The Diagnosis and Management of Hypothyroidism

Bhuvana Guha, MD, Guha Krishnaswamy, MD, And Alan Peiris, MD, PhD, MRCP

Disclosures

South Med J. 2002;95(5):475-480. 

In This Article

Management

Many different forms of thyroid replacement therapy have been used in the past. Currently, patients should be treated with levothyroxine.[1,16] The use of generic thyroxine, with its variable bioavailability, may result in the need for additional testing. Since the cost difference between brand-name and generic thyroxine preparations is not substantial, many endocrinologists prefer not to use generic thyroxine. In patients with primary hypothyroidism, the TSH level should be lowered to about the midpoint of the normal range. The average dose of levothyroxine required in adults is approximately 1.0 to 1.7 µg/kg. In young adults without associated illnesses, the starting dose can be estimated from this calculation. The etiology of hypothyroidism may influence the replacement dose of thyroxine needed. Patients who have had a total thyroidectomy or chronic autoimmune thyroiditis may need larger doses than those who have not. Kabadi et al[17] were able to predict the dose of thyroxine required based on the pretreatment TSH level. Following total thyroidectomy for differentiated thyroid cancer, a lower TSH value (eg, <0.1) may be desirable. In the treatment of central hypothyroidism, the goal is to achieve a normal free-T4 level, since the TSH level may be unreliable in this setting. Patient education regarding the adverse effects of thyroxine replacement should include advice against "doubling-up" following days in which the usual dose was not taken. Once thyroid function tests and clinical status are stable, thyroid function tests should be monitored approximately every 6 to 12 months.

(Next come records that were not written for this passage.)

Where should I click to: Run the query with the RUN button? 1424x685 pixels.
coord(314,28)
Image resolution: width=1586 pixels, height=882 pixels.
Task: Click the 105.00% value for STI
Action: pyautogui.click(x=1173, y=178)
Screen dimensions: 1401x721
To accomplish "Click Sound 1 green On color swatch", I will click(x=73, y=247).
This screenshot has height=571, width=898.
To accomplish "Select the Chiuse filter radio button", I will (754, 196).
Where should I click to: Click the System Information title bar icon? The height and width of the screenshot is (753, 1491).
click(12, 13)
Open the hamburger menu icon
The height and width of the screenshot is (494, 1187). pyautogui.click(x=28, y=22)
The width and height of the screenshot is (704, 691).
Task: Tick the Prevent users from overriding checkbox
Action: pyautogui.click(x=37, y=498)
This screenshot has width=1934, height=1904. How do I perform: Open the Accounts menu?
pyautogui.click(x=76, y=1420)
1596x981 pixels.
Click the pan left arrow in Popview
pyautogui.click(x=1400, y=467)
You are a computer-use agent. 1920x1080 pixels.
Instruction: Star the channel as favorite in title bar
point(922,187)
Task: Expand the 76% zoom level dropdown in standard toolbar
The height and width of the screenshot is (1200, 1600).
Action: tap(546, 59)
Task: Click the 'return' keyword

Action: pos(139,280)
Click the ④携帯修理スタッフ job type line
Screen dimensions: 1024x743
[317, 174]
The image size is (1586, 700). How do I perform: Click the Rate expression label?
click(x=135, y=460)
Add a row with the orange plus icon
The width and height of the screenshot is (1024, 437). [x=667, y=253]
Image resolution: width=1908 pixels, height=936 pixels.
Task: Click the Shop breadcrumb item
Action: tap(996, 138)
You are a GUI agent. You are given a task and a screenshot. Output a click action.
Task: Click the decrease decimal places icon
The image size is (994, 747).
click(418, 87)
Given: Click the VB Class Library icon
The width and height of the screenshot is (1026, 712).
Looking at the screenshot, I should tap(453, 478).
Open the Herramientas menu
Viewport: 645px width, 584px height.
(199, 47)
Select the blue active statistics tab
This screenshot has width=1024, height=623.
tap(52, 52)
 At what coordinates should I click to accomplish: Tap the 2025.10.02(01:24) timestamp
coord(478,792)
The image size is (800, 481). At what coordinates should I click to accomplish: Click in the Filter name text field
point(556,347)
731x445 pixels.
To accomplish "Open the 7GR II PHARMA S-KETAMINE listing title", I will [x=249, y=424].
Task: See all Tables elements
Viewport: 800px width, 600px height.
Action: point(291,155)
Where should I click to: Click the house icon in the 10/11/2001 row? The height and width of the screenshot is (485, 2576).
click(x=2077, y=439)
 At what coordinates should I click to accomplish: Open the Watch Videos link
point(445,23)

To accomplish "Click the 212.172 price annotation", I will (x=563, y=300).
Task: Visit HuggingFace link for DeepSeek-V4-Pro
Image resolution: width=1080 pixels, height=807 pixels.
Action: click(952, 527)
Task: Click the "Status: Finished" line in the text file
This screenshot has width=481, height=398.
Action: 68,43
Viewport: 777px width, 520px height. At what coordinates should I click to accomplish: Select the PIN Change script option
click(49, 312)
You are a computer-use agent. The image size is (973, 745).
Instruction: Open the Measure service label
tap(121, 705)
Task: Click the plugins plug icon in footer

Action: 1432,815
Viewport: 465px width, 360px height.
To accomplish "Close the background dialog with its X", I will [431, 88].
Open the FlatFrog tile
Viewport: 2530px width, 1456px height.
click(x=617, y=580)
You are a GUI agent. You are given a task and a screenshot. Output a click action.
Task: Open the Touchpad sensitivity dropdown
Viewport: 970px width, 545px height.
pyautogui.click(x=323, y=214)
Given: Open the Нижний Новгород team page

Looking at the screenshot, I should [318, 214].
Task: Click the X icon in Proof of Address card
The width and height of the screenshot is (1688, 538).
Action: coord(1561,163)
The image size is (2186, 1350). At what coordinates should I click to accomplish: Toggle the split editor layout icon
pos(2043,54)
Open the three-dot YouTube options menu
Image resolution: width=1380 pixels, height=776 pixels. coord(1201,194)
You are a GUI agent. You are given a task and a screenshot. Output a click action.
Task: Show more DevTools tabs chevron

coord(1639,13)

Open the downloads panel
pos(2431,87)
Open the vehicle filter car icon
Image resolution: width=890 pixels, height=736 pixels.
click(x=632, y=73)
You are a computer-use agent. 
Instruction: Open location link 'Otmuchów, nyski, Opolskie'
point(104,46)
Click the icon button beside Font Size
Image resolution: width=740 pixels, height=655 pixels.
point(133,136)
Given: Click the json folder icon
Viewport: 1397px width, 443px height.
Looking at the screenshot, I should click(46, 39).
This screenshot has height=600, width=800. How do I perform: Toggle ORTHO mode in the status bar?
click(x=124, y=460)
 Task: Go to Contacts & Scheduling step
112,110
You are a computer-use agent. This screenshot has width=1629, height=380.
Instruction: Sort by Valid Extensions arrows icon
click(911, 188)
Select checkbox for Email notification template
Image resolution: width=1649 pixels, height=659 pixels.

Patients unable to take thyroxine for several days do not need additional intervention, given the long half-life of thyroxine. Patients unable to take oral thyroxine for more prolonged periods, however, may need daily intravenous supplementation with approximately 80% of the daily oral dose.

The persistence of symptoms while taking thyroxine replacement have raised questions about the role of T3 in therapy. Moreover, the increased interest in alternative medicine has resulted in patient inquiries regarding replacement therapy with "more natural" whole thyroid. While the administration of thyroxine leads to normal levels of T4 and T3, the question of tissue levels achieving normality has been raised by studies of thyroidectomized animals. Using T3 for chronic replacement is currently not recommended, due to its short half-life and the wide fluctuations in serum levels. Combined T4-T3 preparations are available as desiccated thyroid, with 10 µg of T3 and 40 µg of T4 in one grain (60 mg), and liotrix, which contains a 4:1 ratio of T4 to T3. Most endocrinologists favor levothyroxine therapy over these combined preparations or thyroid extract, due to its more predictable absorption leading to more stable serum levels, as well as better standardization of the medication. Bunevicius et al[18] reported improved mood and symptom relief when T4 was combined with T3, compared with thyroxine replacement alone. At the end of that study, patients preferred the combination form of treatment. Given the short duration of the study, additional investigations are needed to confirm these findings and evaluate possible adverse effects from combination therapy before widespread use is recommended. Multiple factors lead to persistent elevation of TSH values in patients treated for primary hypothyroidism ( Table 5 ).[19]